See to me there are two types of ideals your calling "myths". One is harmful if followed and the other is not.

Harmful Ideal: ICUs - If you use one for anything other than a severely dehydrated T then you cause more issues and so it is harmful.

Not Harmful Ideal: Misting - As long as you don't over mist and make the enclosure to wet (swampy) misting causes no harm.

Where this discussion is tilting IMO is thinking that if you have a example of a T living without doing X there is no need for it. To me that is false reasoning. One should always weight the pros and cons to any keeping ideal.
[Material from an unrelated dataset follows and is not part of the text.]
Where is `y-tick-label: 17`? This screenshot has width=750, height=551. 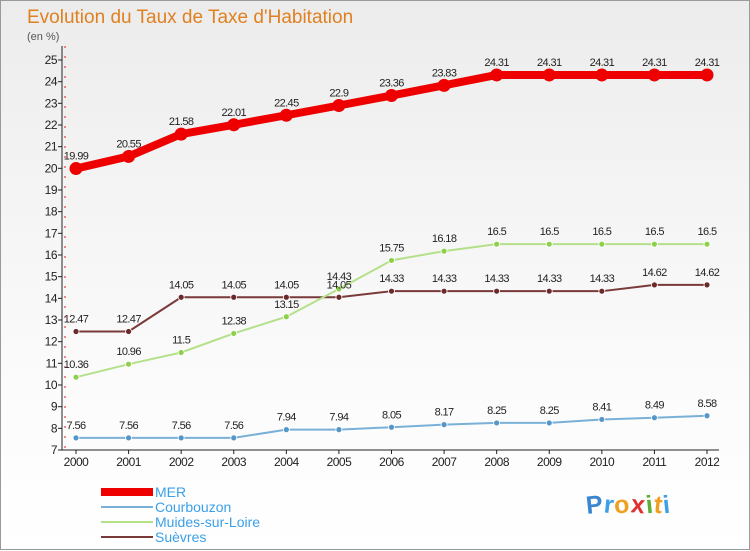 y-tick-label: 17 is located at coordinates (52, 233).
Take for instance the great water dish debate of 2017 (here after referred to the GWDD2017).
The pros to having a water dish are: Maintenance is easier due to a readily available water source. Keeper doesn't need to watch the T as close to detect if T needs extra water. If my T room gets really hot today due to a spike in summer temps (it's cut off from the rest of my house's central air) and the T needs a drink it can get one. If something comes up and I can't work with the Ts today because... <insert emergency here> then the T still has what he needs. A water dish is a steady source of humidity.
The cons to having a water dish are: It take up a little room in the enclosure. If the T is a heavy webber/digger you have to free the dish from dirt or web when watering. Not much else.

So weighing the pros vs the cons why wouldn't you have a water dish? Do we unlock an achievement for raising Ts without them?

Do you absolutely have to have them? No, I have raised Ts without them. I currently have them in all my enclosures (even my 1/4 inch slings) now and are likely to continue to do so in the future. There really isn't a good reason why not to IMO. That's my take on the GWDD2017.

Keep in mind a lot of these so called "Myths" are ideas that make it easier for new keepers to get into keeping Ts with the least amount of problems.

What we should be trying to bust are the ones that cause more issues or are even harmful if people follow them.